Why Hydration is Important + Tasty low-cal ways to flavor your H2O

By Diana Kelly • 09/30/2015

Anyone who’s ever tried to lose weight knows they need to keep their water bottle close by. One of the easiest ways to shed pounds is to cut out unnecessary calories, especially those from beverages that rack up calories from sugar. While the amount of water you should drink daily varies across different research, we do know that H2O is crucial for optimal bodily function—and a favorite beverage of health-conscious individuals. (Star Jennifer Lawrence loves water so much, she recently got “H2O” tattooed on her hand!)  

You need water in order for all of your organs to function properly, from flushing harmful toxins out of the body, to keeping your throat and nose moist, to making sure your brain is running at full capacity. It accounts for 60 percent of your body’s weight! When you’re dehydrated, you may think you’re hungry when you’re actually thirsty, experience headaches, feel tired, irritable, or be unable to focus. 

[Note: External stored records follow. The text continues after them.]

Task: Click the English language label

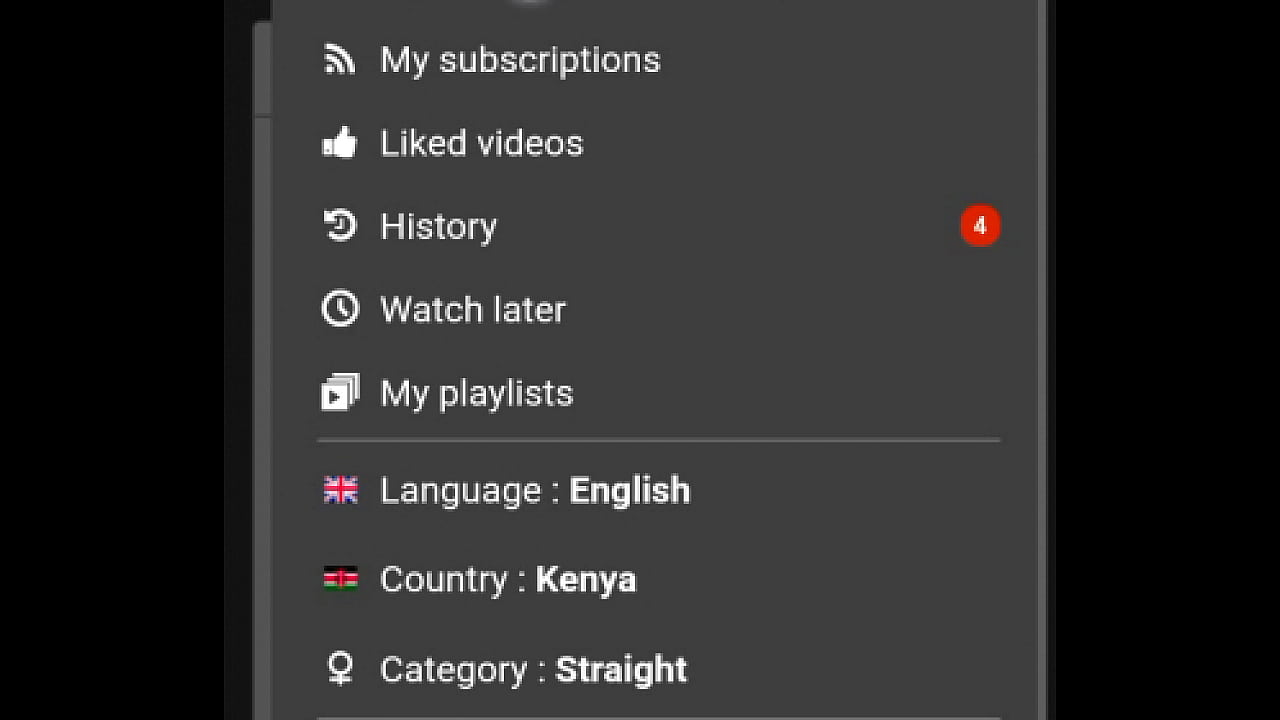Action: pyautogui.click(x=629, y=490)
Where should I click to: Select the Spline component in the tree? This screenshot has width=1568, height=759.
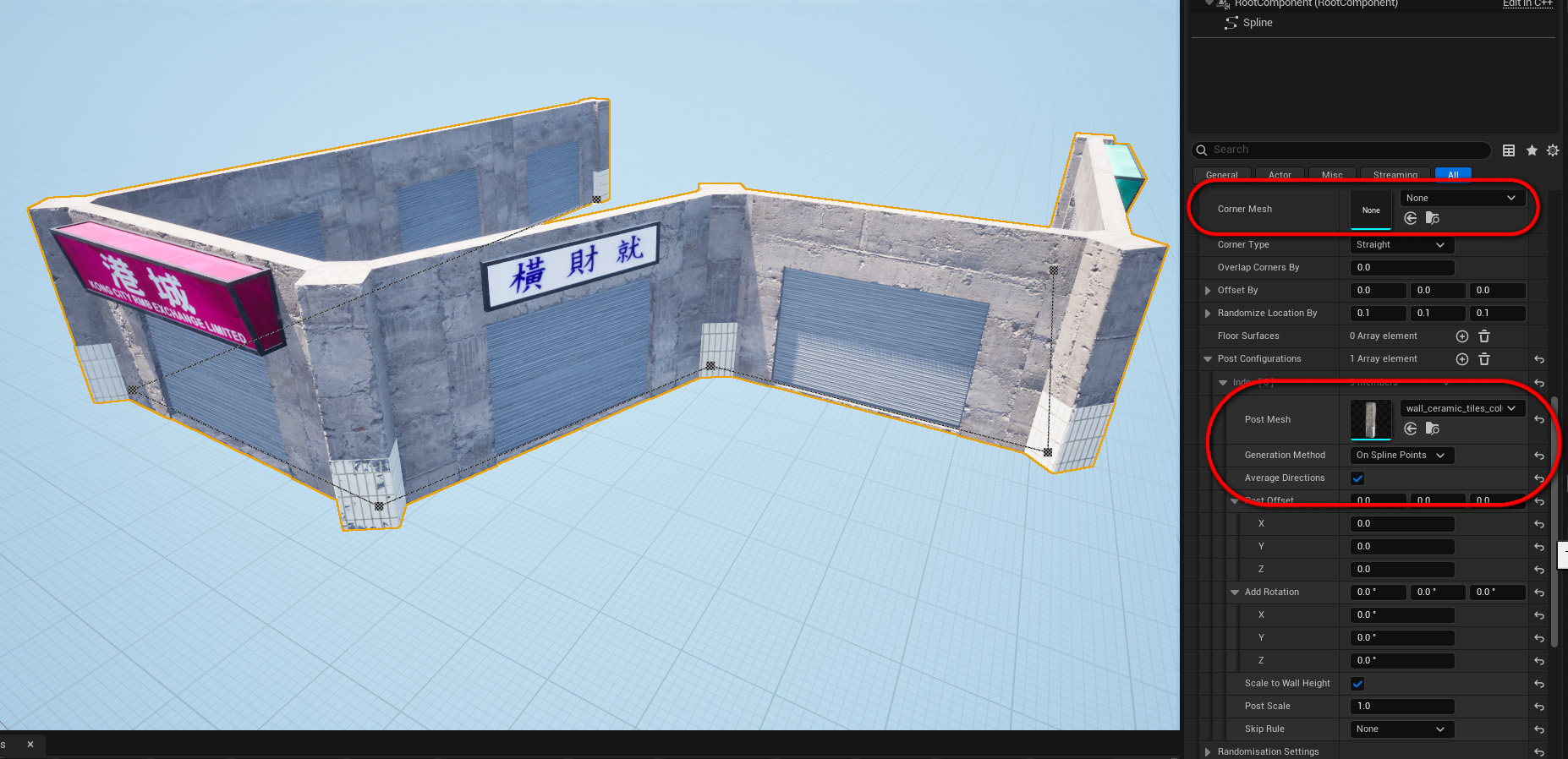[1257, 23]
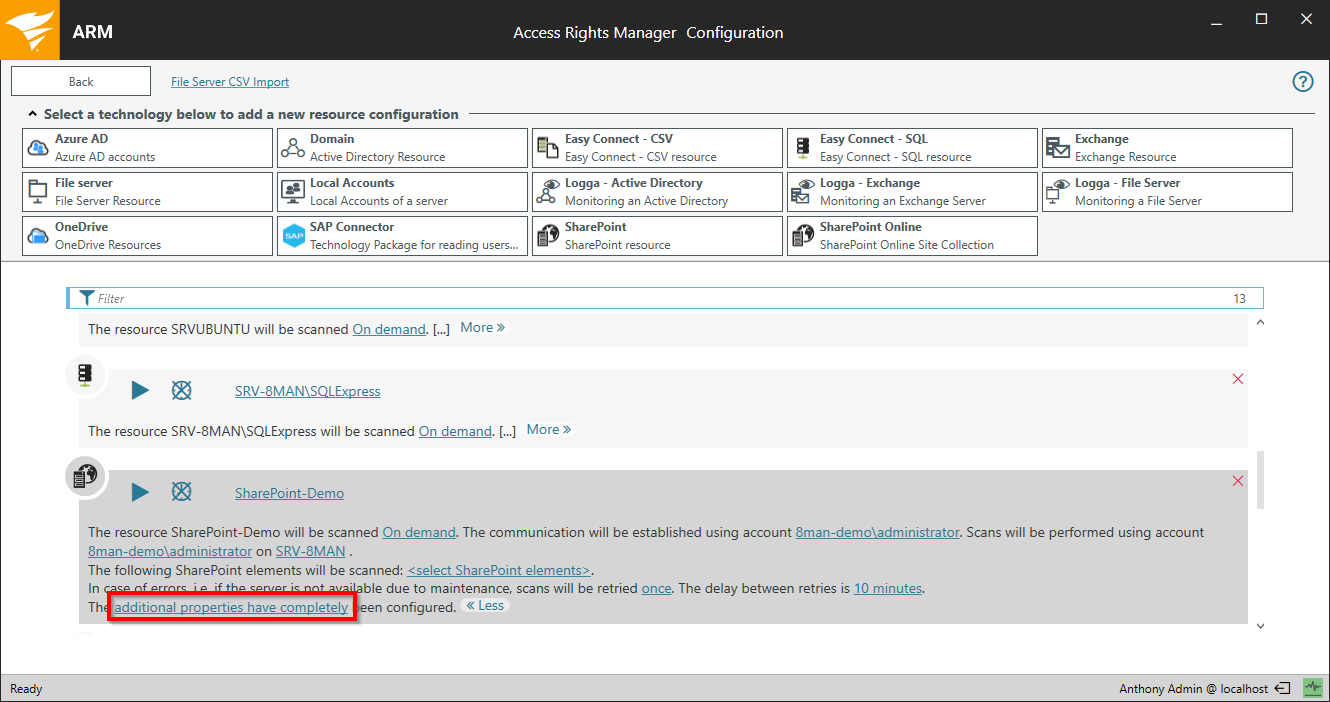Delete SRV-8MAN\SQLExpress resource with red X
This screenshot has height=702, width=1330.
tap(1238, 379)

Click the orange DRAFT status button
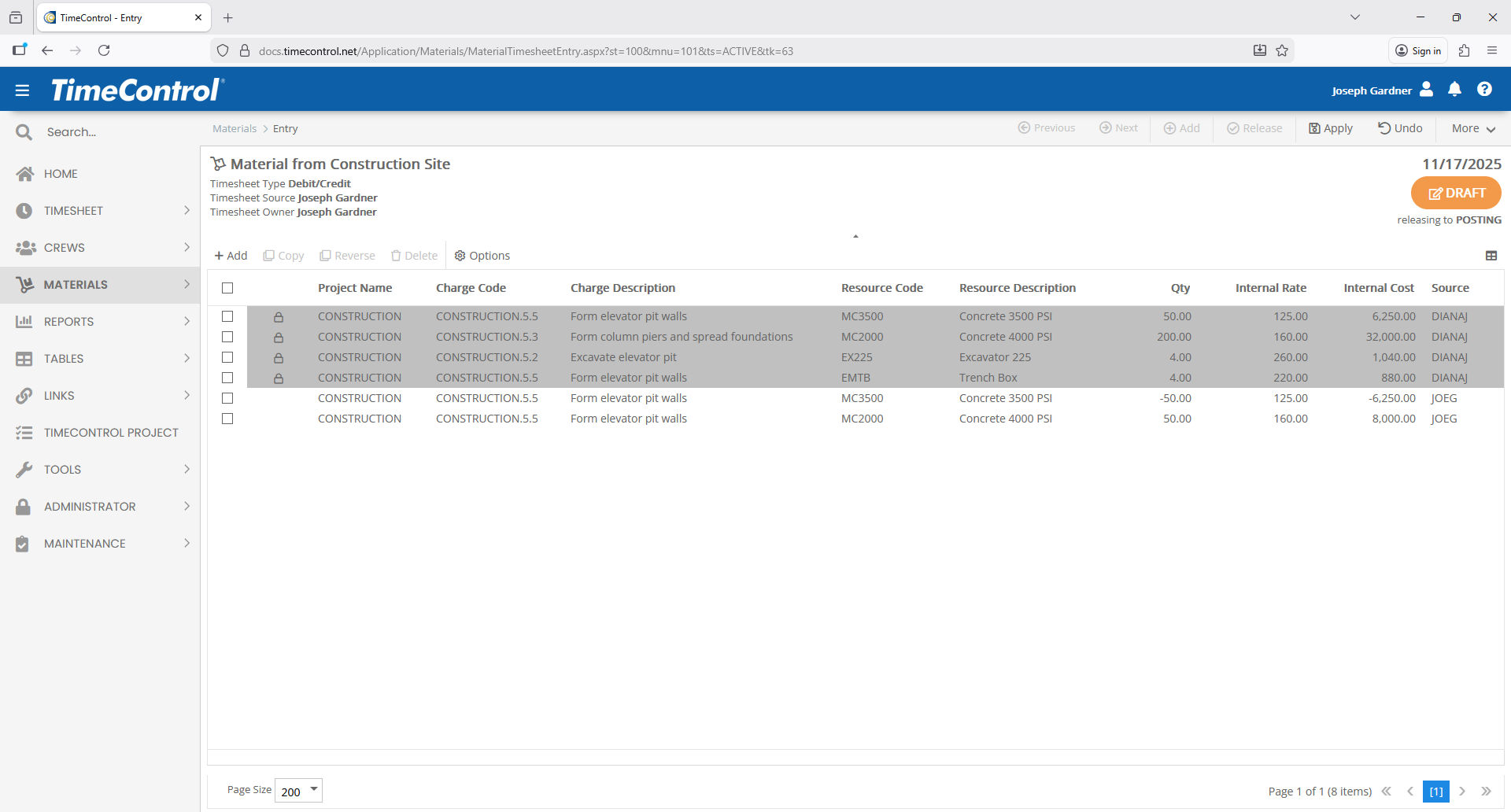[1455, 193]

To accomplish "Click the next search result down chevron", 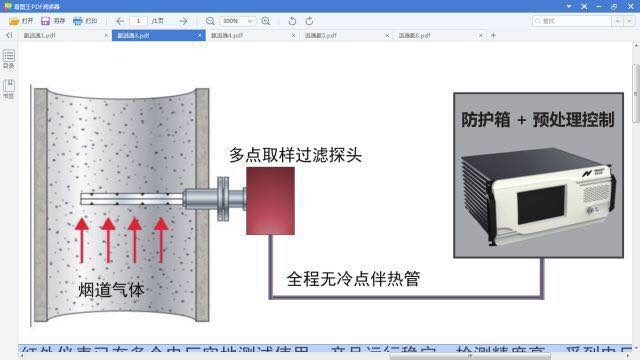I will [629, 21].
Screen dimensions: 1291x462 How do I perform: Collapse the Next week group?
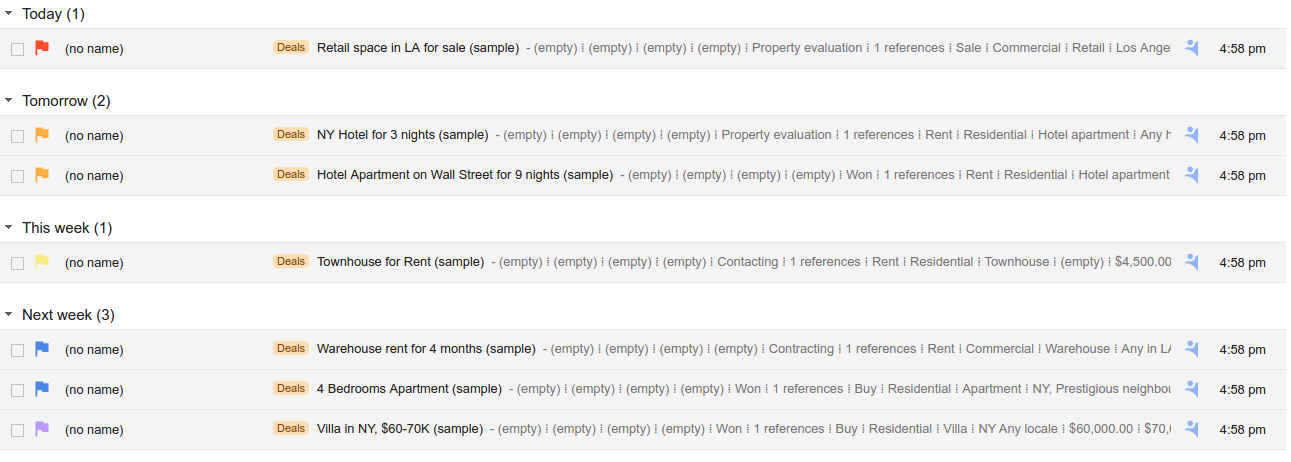point(9,315)
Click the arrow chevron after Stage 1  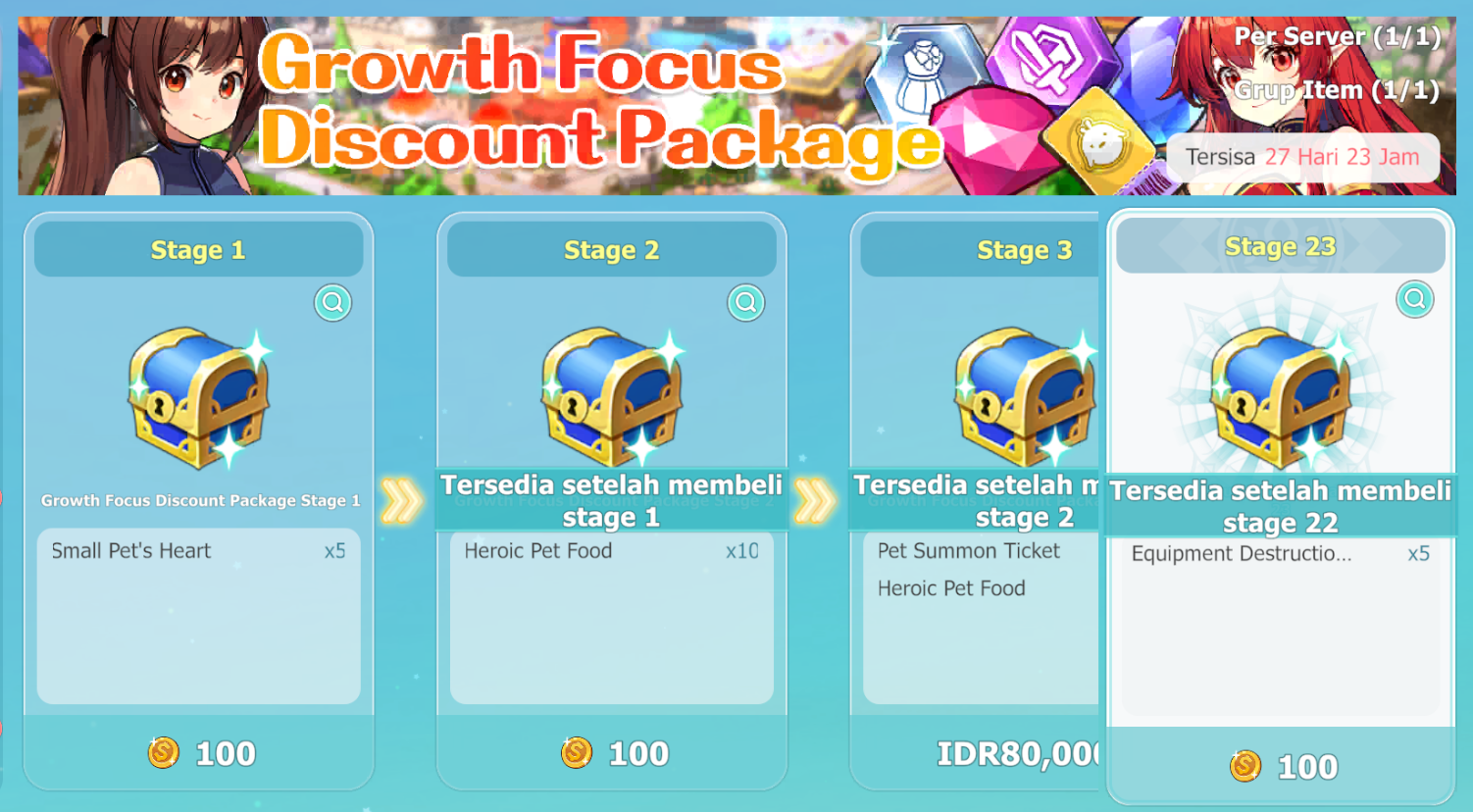coord(402,500)
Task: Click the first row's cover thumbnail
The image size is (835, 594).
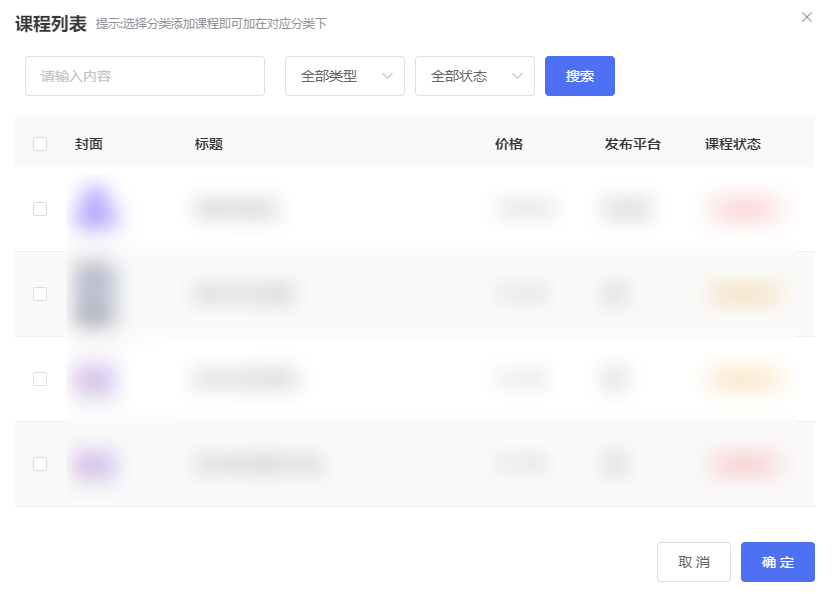Action: tap(96, 209)
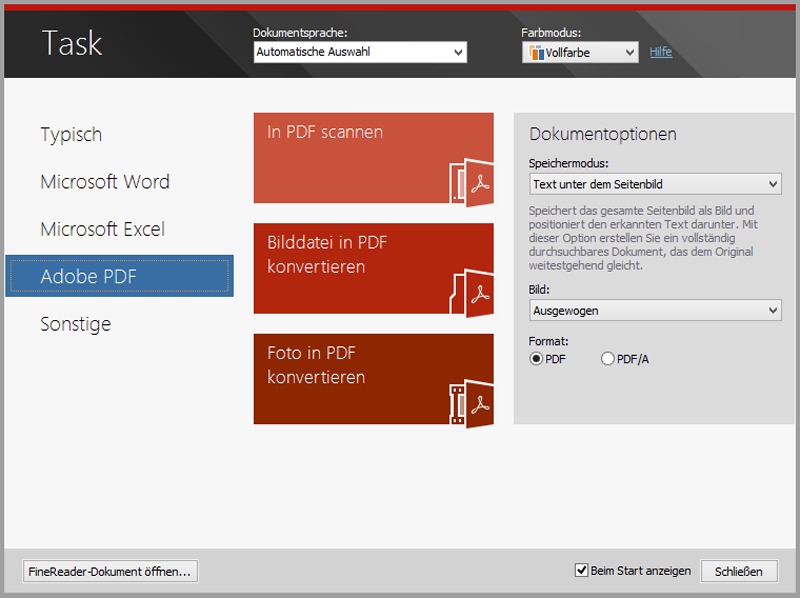Select the Microsoft Excel task category
Image resolution: width=800 pixels, height=598 pixels.
tap(102, 229)
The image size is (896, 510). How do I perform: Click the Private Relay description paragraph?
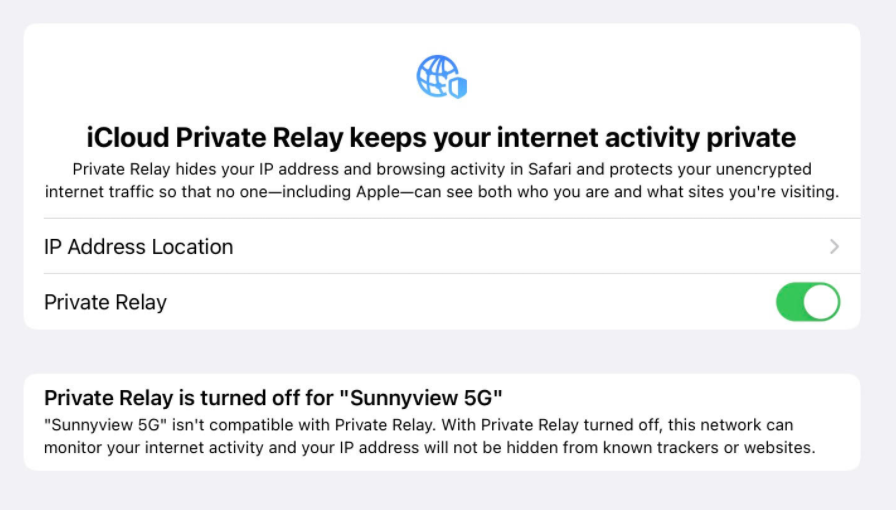(442, 180)
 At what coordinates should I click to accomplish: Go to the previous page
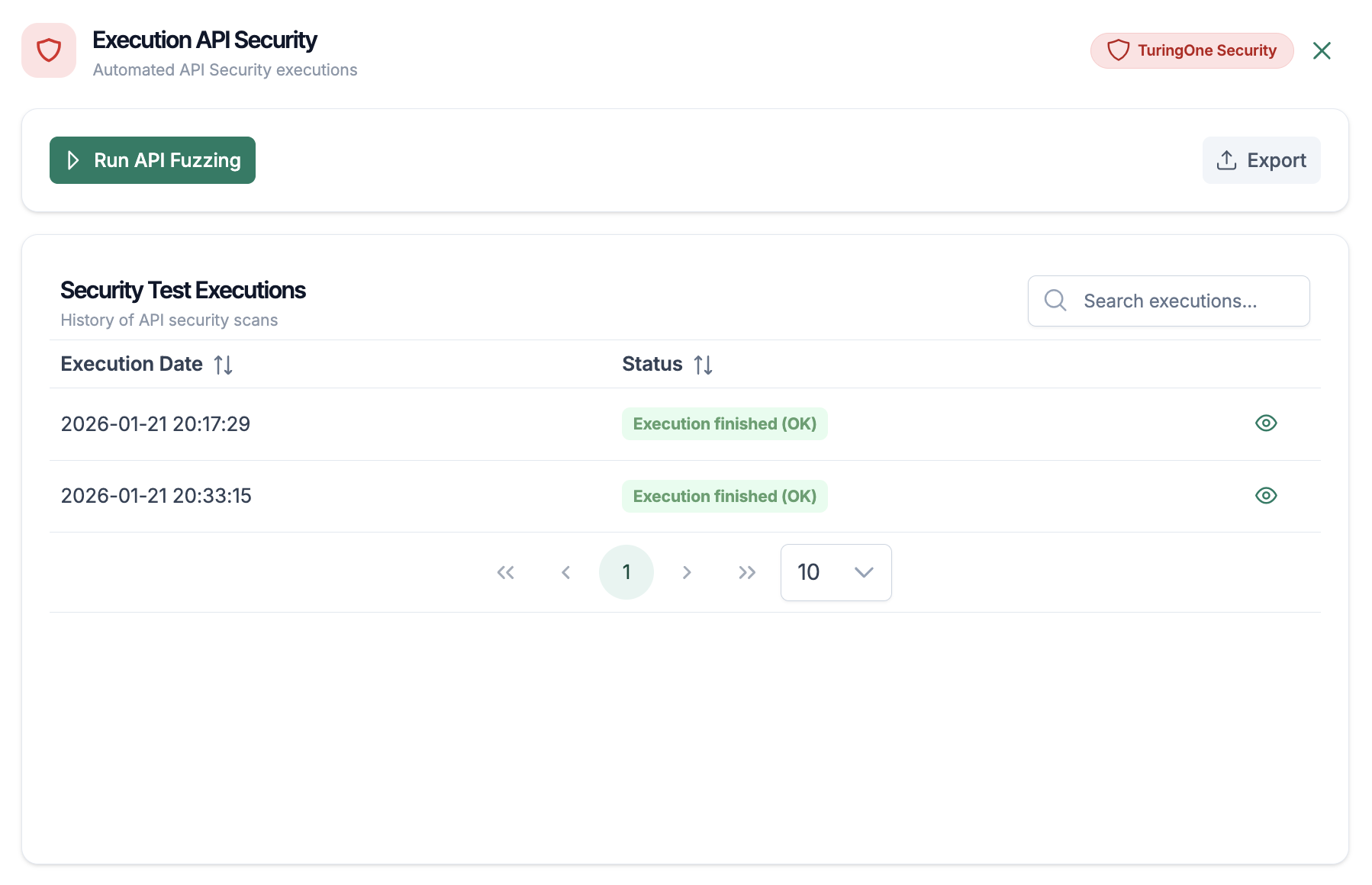click(x=565, y=572)
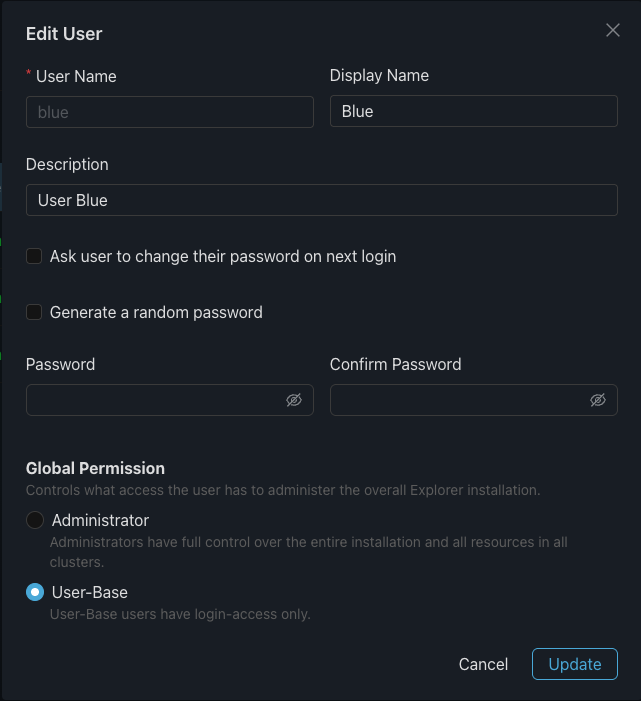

According to MayoClinic.org, the Institute of Medicine suggests adequate intake for men is roughly about 13 cups (3 liters) of total beverages a day and 9 cups (2.2 liters) of total beverages a day for women. That notion you’ve heard to drink “8 cups of water a day” accounts for 1.9 liters, close to the recommendation for women. 

If you’ve successfully lost weight in the past, you probably relied on water as your main beverage to get you through some hungry moments or when you felt tired. Sometimes when we think we’re hungry, we’re actually thirsty.  If you think you’re hungry and it’s in between meal times, have a big glass of water and then wait 15 minutes or so to see if what you were feeling is truly hunger or was just thirst. If you find that you were truly hungry, go ahead and have a small nutritious snack. 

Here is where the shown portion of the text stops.